Please use this identifier to cite or link to this item: https://scholarbank.nus.edu.sg/handle/10635/153780
Title: KNOWLEDGE ON PREDICTION, PREVENTION AND MANAGEMENT OF PRESSURE ULCERS AMONG CARE STAFF IN SINGAPORE NURSING HOMES
Authors: LIM WEI LIANG
Keywords: Knowledge
prevention
management
prediction
pressure injuries
nursing home
Issue Date: 25-May-2019
Citation: LIM WEI LIANG (2019-05-25). KNOWLEDGE ON PREDICTION, PREVENTION AND MANAGEMENT OF PRESSURE ULCERS AMONG CARE STAFF IN SINGAPORE NURSING HOMES. ScholarBank@NUS Repository.
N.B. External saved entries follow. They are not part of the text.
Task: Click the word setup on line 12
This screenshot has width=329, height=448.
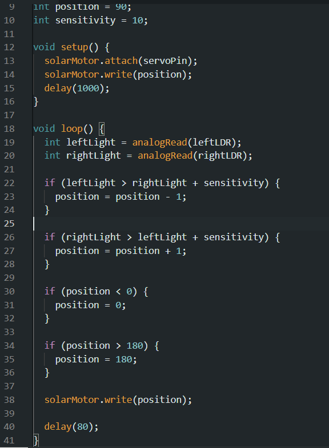Action: point(74,47)
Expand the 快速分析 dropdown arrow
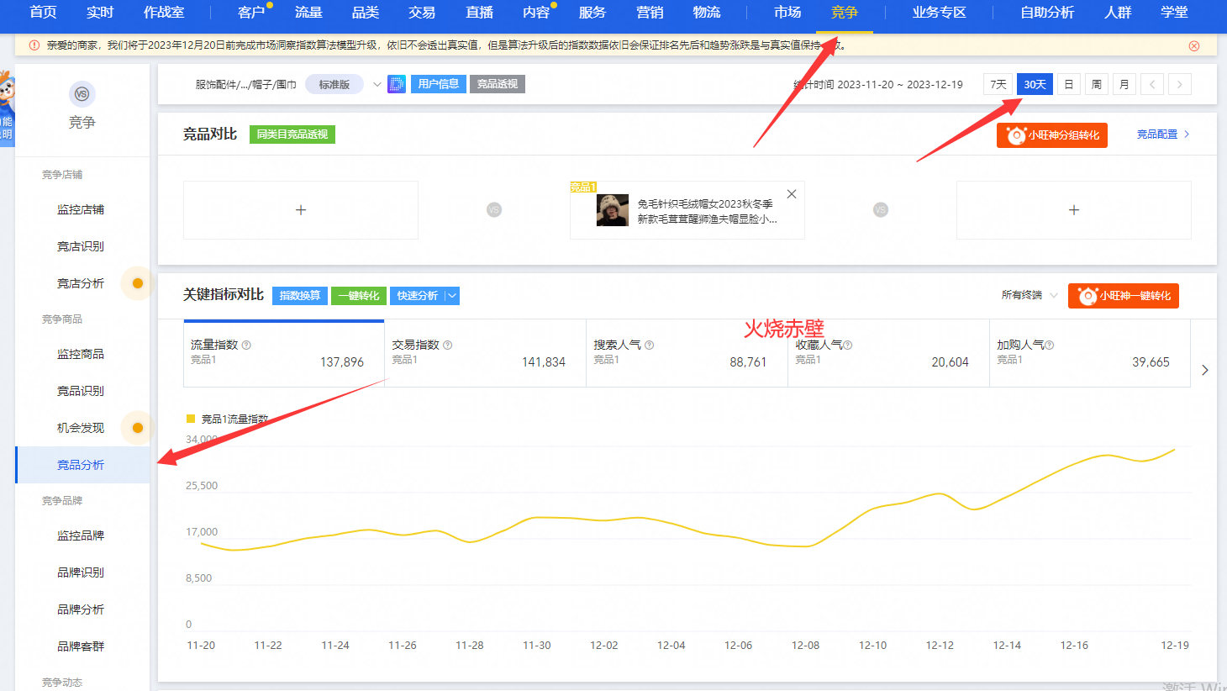 452,296
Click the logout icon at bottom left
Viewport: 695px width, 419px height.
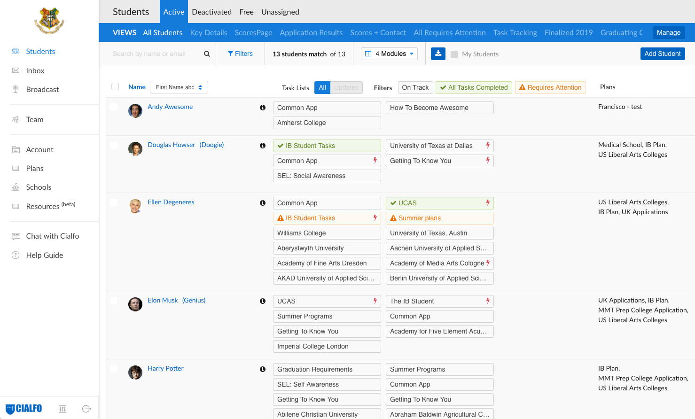[86, 409]
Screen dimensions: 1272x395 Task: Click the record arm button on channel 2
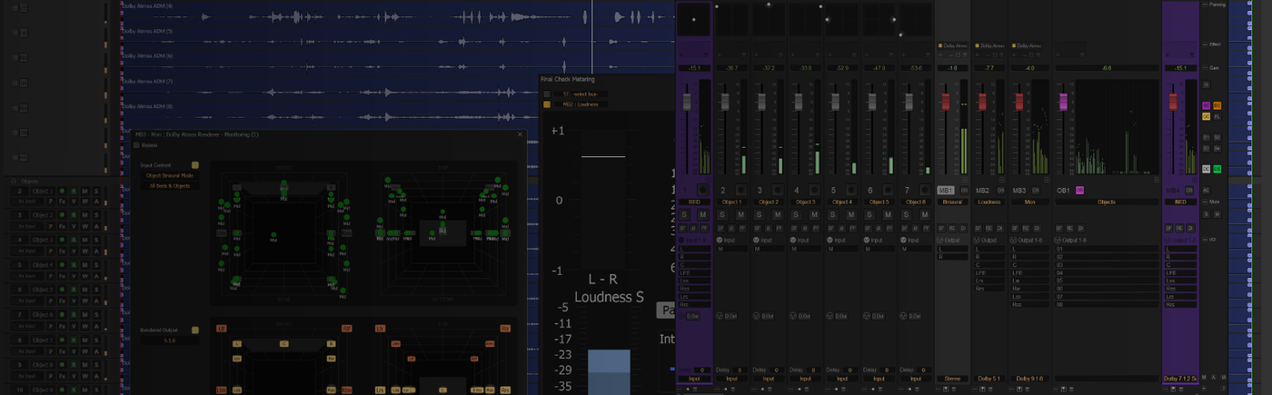click(x=740, y=191)
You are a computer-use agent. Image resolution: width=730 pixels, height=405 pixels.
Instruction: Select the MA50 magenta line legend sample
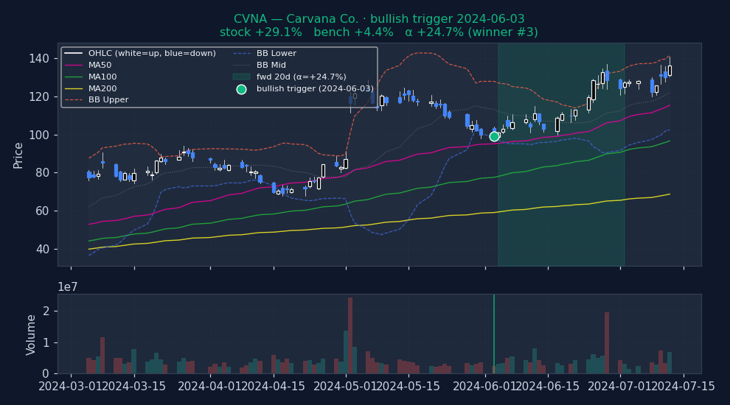click(x=74, y=66)
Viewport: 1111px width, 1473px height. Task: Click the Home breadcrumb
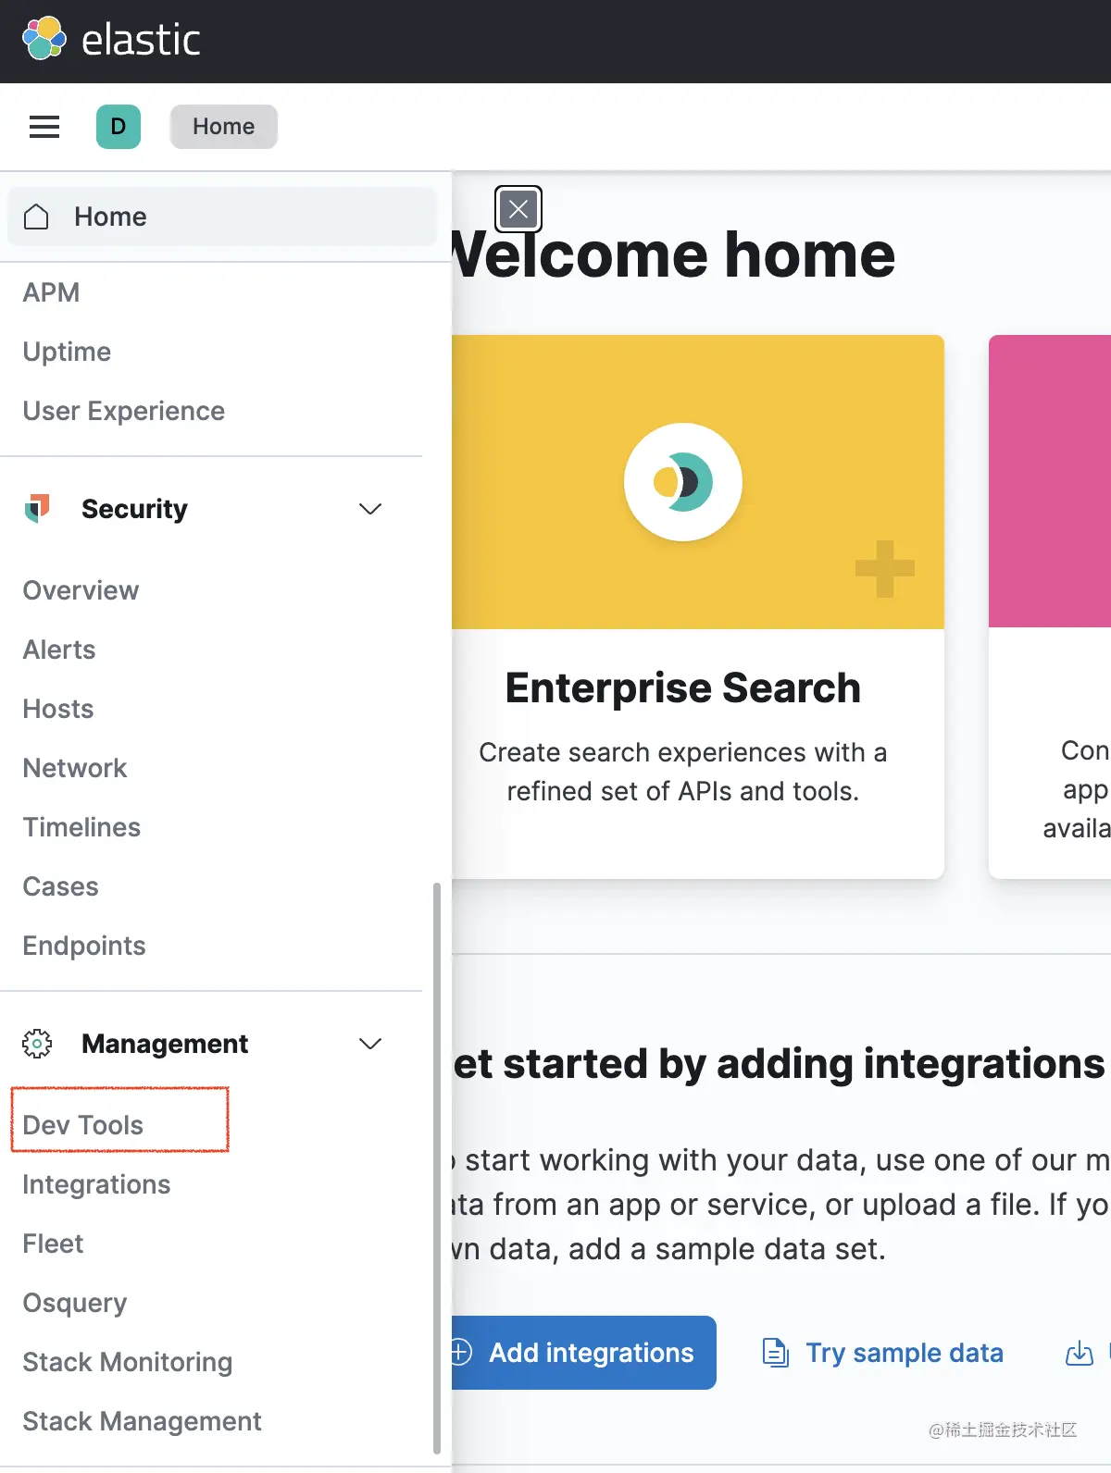point(223,127)
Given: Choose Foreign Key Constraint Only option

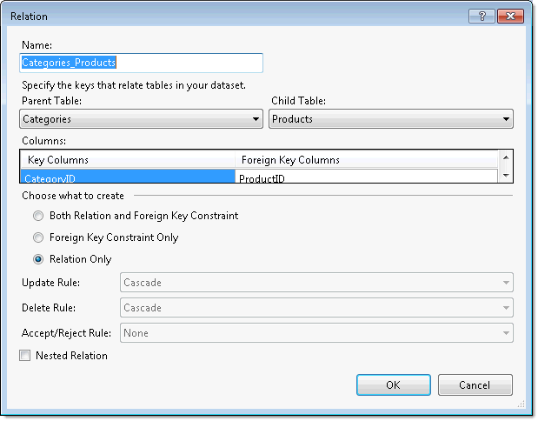Looking at the screenshot, I should click(37, 237).

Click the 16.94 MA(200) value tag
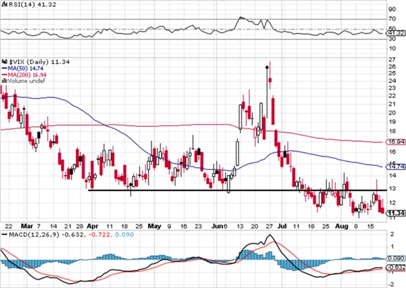tap(396, 142)
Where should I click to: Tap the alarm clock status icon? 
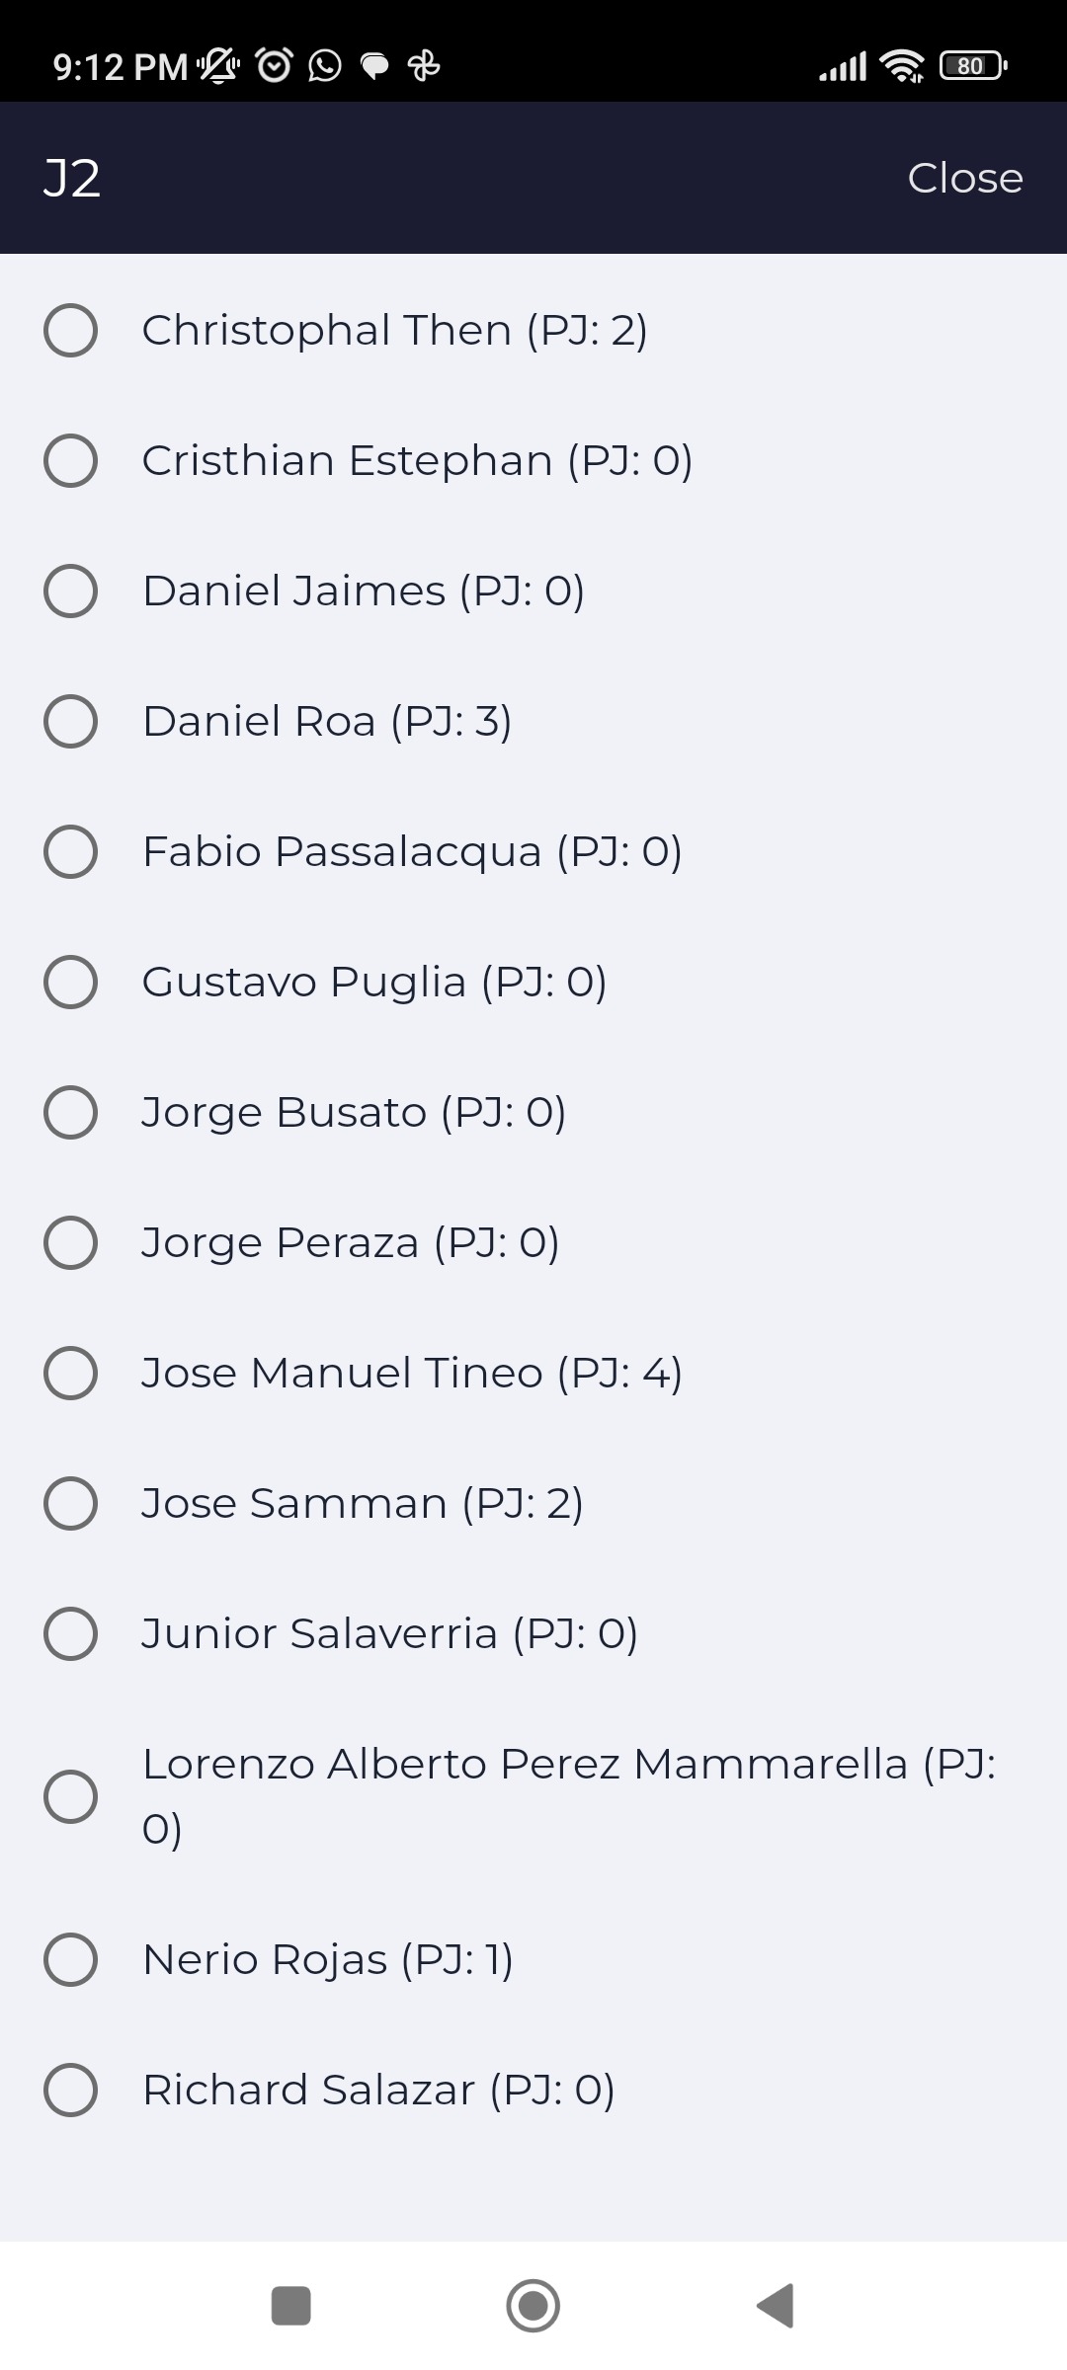coord(274,66)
Abstract: Aim: This research seeks to determine the level of knowledge among nursing home staff in Singapore related to the prediction, prevention and management of pressure injuries and its implications on nursing practice. Background: Pressure injury prevention and management is an essential aspect of nursing practice. Knowledge on pressure injuries among nursing home staff were known to be inadequate, while customised training interventions were found to be effective in improving knowledge levels and clinical outcomes. As there is a lack of current research on pressure injuries locally, there is a need to examine the pressure injury knowledge of Singapore nursing home staff so as to improve practice and training. Design: A cross-sectional quantitative research design was implemented. Methods: 149 care staff were recruited via convenience sampling from November 2018 to January 2019. A modified and validated questionnaire developed by the Pressure Injury Prevention in Intermediate and Long-Term Care Facilities (PI ILTC) Committee was used for data collection. Data analysis methods used include descriptive statistics, one-way ANOVA, Pearson Chi-square tests and multiple linear regression. Results: Mean overall knowledge score is 15.56±4.61 (50.2%), while prevention/management knowledge scores (mean=9.01(64.4%), SD=1.86) were found to be higher than prediction knowledge scores (mean=6.55(38.5%), SD=3.59). Designation has a significant influence on overall knowledge, while experience was positively correlated with prevention/management knowledge. Knowledge inadequacies were observed in questions related to ineffective pressure injury prevention measures, and pressure injury staging of Stage 4 wounds. Nursing aides/Healthcare assistants (NA/HCAs), staff with below vocational education and Indian and Burmese staff reported significantly lower knowledge scores compared to other groups. Conclusion: Pressure injury knowledge of nursing home staff is inadequate and customised training interventions is essential to address areas of knowledge deficits and resolve differences in knowledge among different groups of staff.